When Navneet Alang takes the stage as part of the New Network Innovation Lab at the MIT Media Lab tomorrow, he’ll share an unusual insight: his research group at the University of Illinois has built a “virtual AR stand-in for world mapping.”
Published in the journal Nature this week, this research might not sound like the most exciting and groundbreaking thing, but it’s actually key in demonstrating how intelligent, emotional machine learning can be harnessed in order to discover and understand our world in new and interesting ways.
Our world, of course, has changed significantly in recent years. A majority of new inventions — such as smartphones, audio visual devices and self-driving cars — do not use human-directed, analog tools such as physical maps or images in order to teach machines what’s real. Instead, they rely on a set of immutable, computer-driven and automated models.
Think about how your smartphone’s landscape map auto-erases roads when it comes across an unmarked, unmarked or unrecognized junction. Or imagine you’re standing by a dead end, and a 4-wheeled car drives into the ditch next to you. That, or a robot disrupts you on a grocery store aisle as you push to the back so you can clear the books out of the way, only to arrive back in front and knock over your coffee.
Where this stuff gets interesting, and where machine learning can lead to big changes, is when technology and humans are joined. This occurs because humans and machines are both looking at the same world. Recognizing faces and approaching people is extremely difficult, but it’s also a difficult task for computers to achieve. That’s why we rely on the “fake it till you make it” approach. Humans recognize faces because they can actually smell the difference between someone in the crowd and an avatar. That’s why a two-person conversation consists of talking to one person and listening to the other, and it’s also why we send a greeting card.
In this AI world, the potential for future breakthroughs increases because many of today’s applications and tools are derived from some form of AI. There are undoubtedly many years of research left to complete. All machine learning technology uses a narrative approach to classify a disparate sea of information, but computers are unable to recognize pictures, textures and other information that are unique to a specific object or scene. To get around this problem, research teams are designing models that use neural networks. These networks recognize not only photos and video but human-directed tasks, including the idea of participating in conversation.

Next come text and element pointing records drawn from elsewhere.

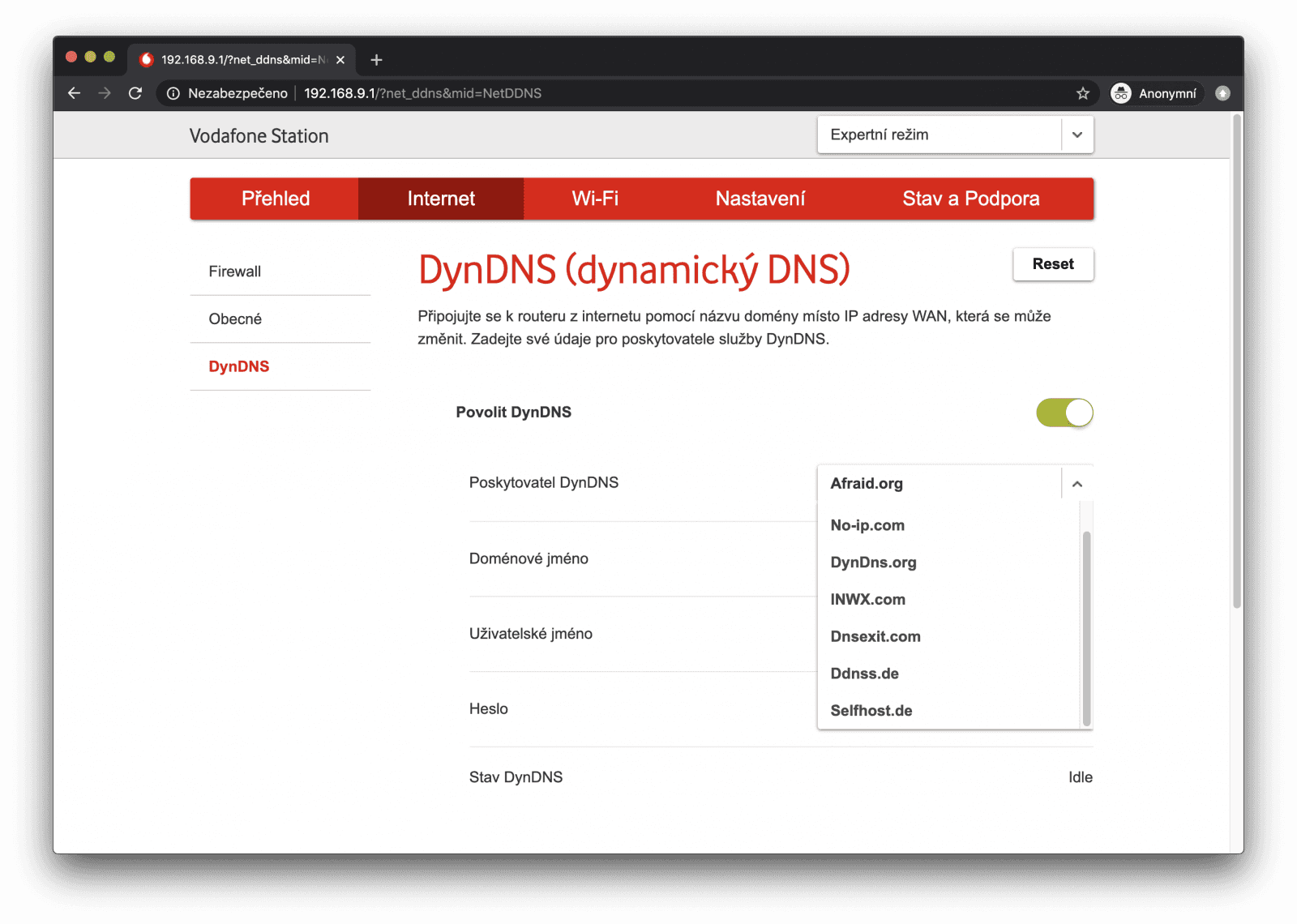This screenshot has height=924, width=1297.
Task: Click the browser address bar URL
Action: pyautogui.click(x=422, y=93)
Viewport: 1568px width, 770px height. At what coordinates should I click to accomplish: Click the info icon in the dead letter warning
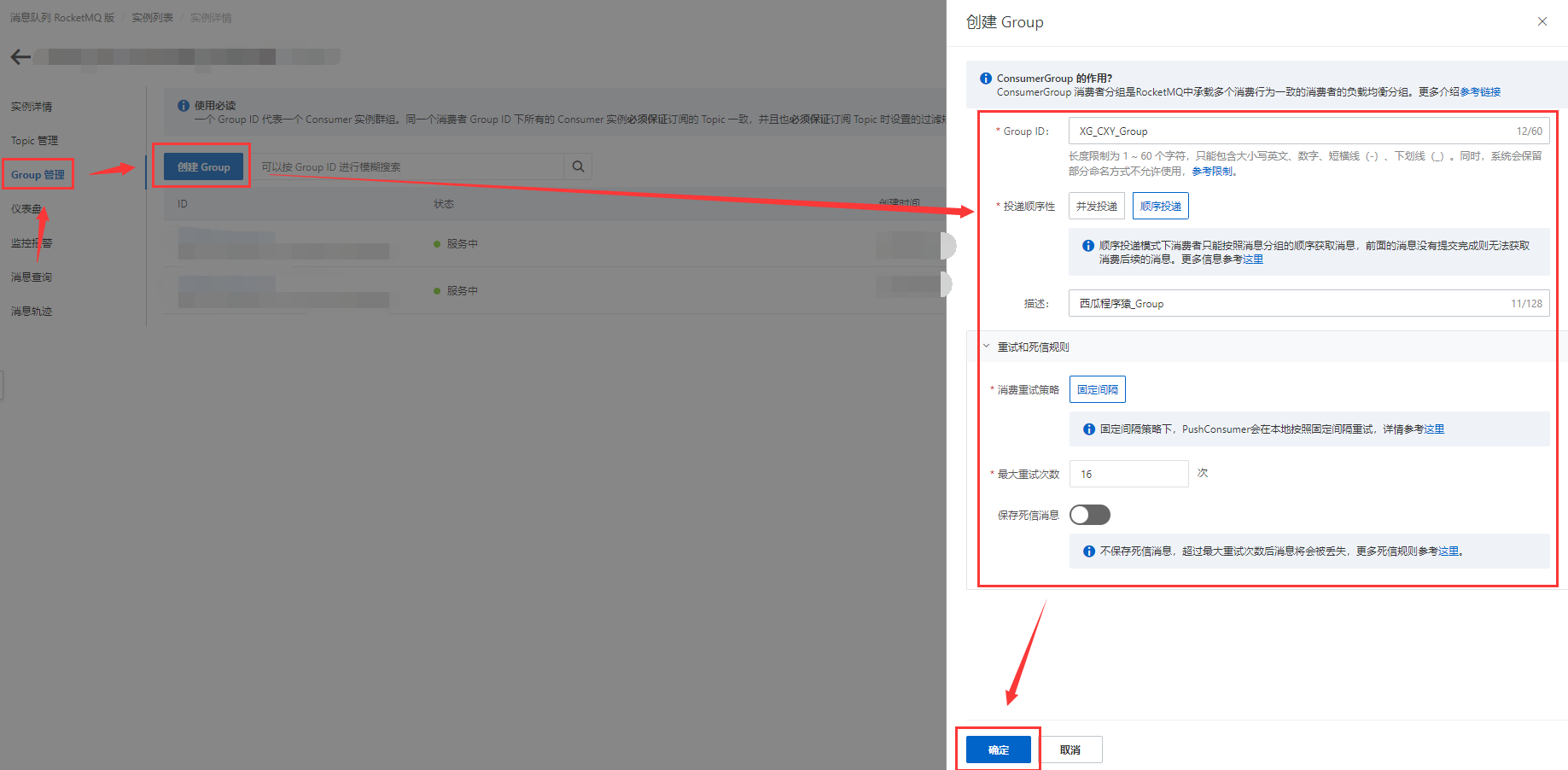pyautogui.click(x=1088, y=551)
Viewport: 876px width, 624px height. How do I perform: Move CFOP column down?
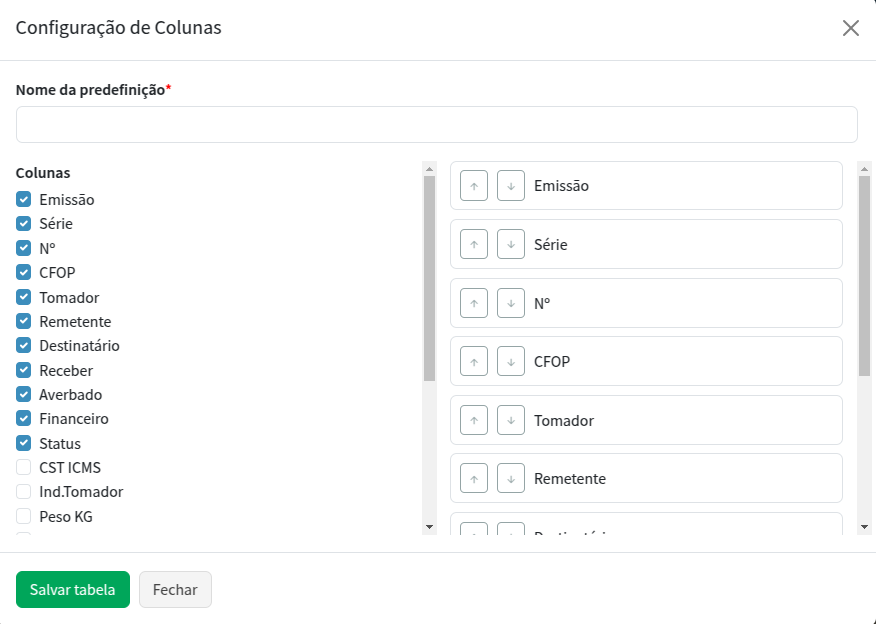tap(511, 361)
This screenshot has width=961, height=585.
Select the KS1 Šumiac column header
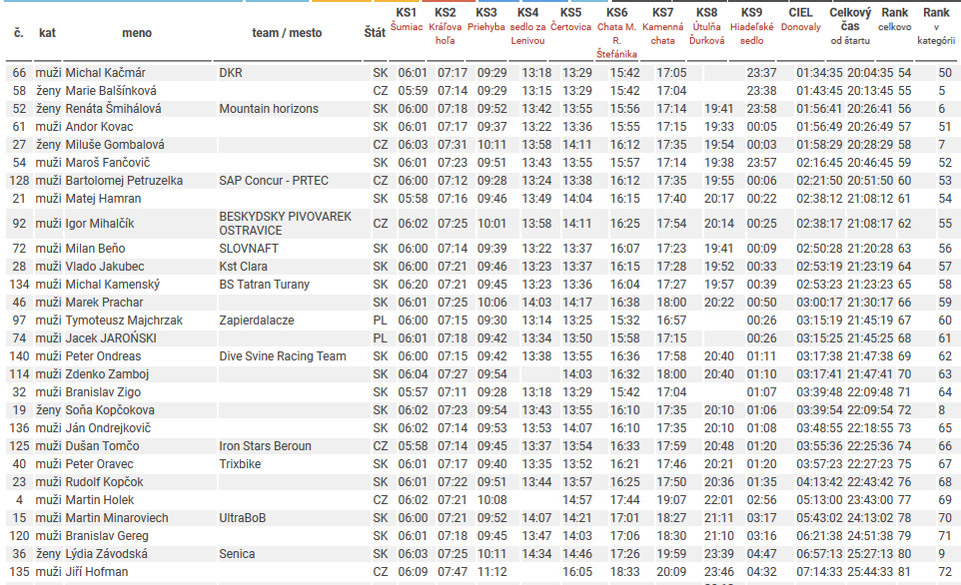click(406, 19)
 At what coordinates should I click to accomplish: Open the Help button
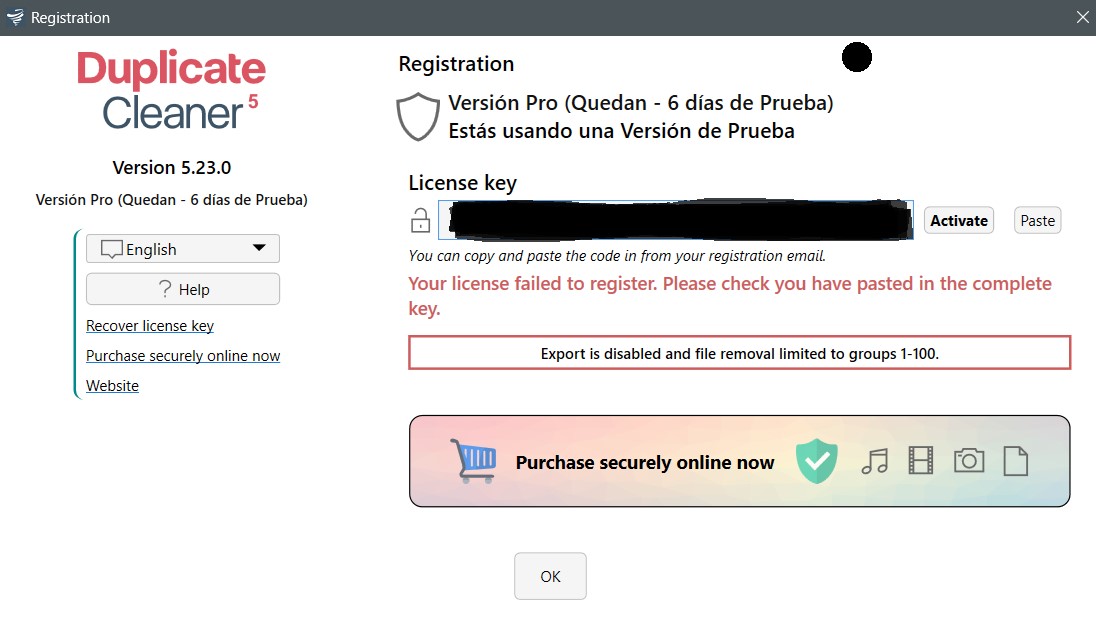(183, 289)
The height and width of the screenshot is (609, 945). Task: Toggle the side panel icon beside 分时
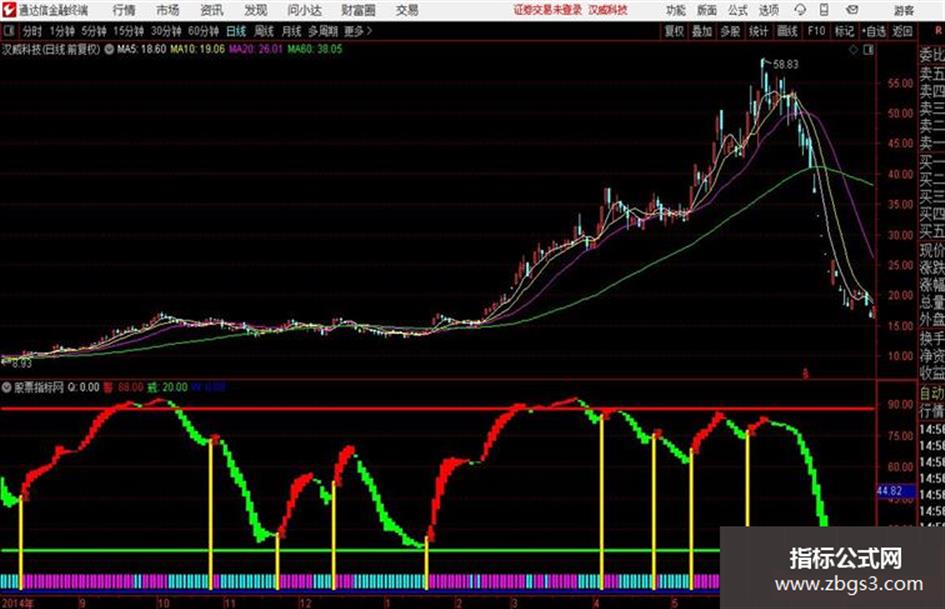coord(8,31)
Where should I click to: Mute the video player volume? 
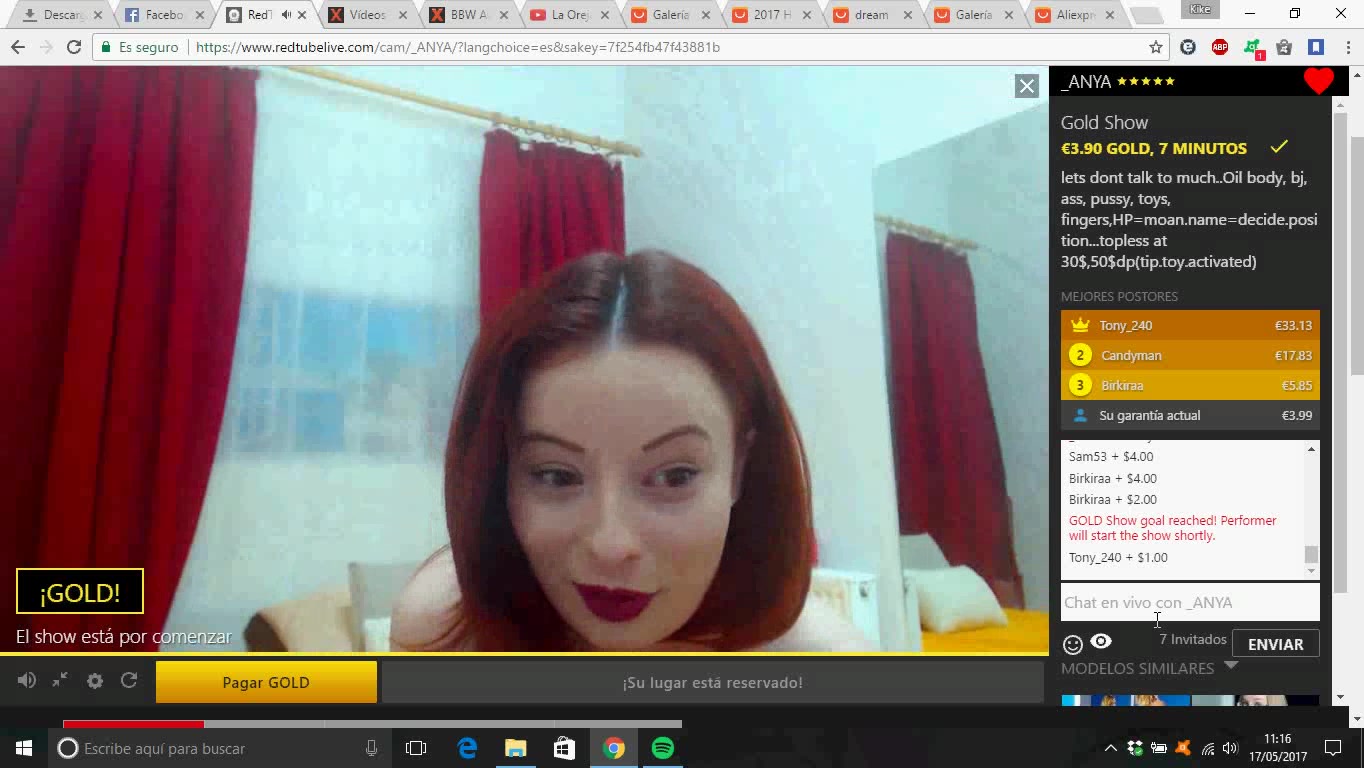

In other words, while computers are indeed able to identify faces in a video stream (a capability they’re often able to do without training — the brain’s way of describing information), they have no way of distinguishing a person’s vocal action from that of a computer-generated person’s. That’s why radio speech recognition systems rely heavily on facial recognition and how they respond to facial emojis (like the crying-laughing-scream face). Meanwhile, the Audi Video Image Recognition Research Group at Audi AG has been taking a different approach by building facial recognition to the point where it can identify people who don’t answer their phone — an important piece of good luck in congested places.
Even within the photo and video processing arenas, there are bright spots: The Microsoft Cognitive Services SDK was recently installed to improve image and video recognition capabilities in devices and, according to the company, “will fundamentally change the way people and machines interact in the years to come.”
But there is still much work to be done. Scientists and engineers continue to develop cognitive algorithms that can tell people that because we are standing next to each other, that will add value.
Research like these will aid our collective understanding of our world as it changes. And it will lead to greater awareness for those facing existential challenges, such as the homeless population in San Francisco, who rely on data for survival.
This is what inspires me and others in the field of AI. Humanistic AI is the first step in realizing the promise of the remarkable future we can create together.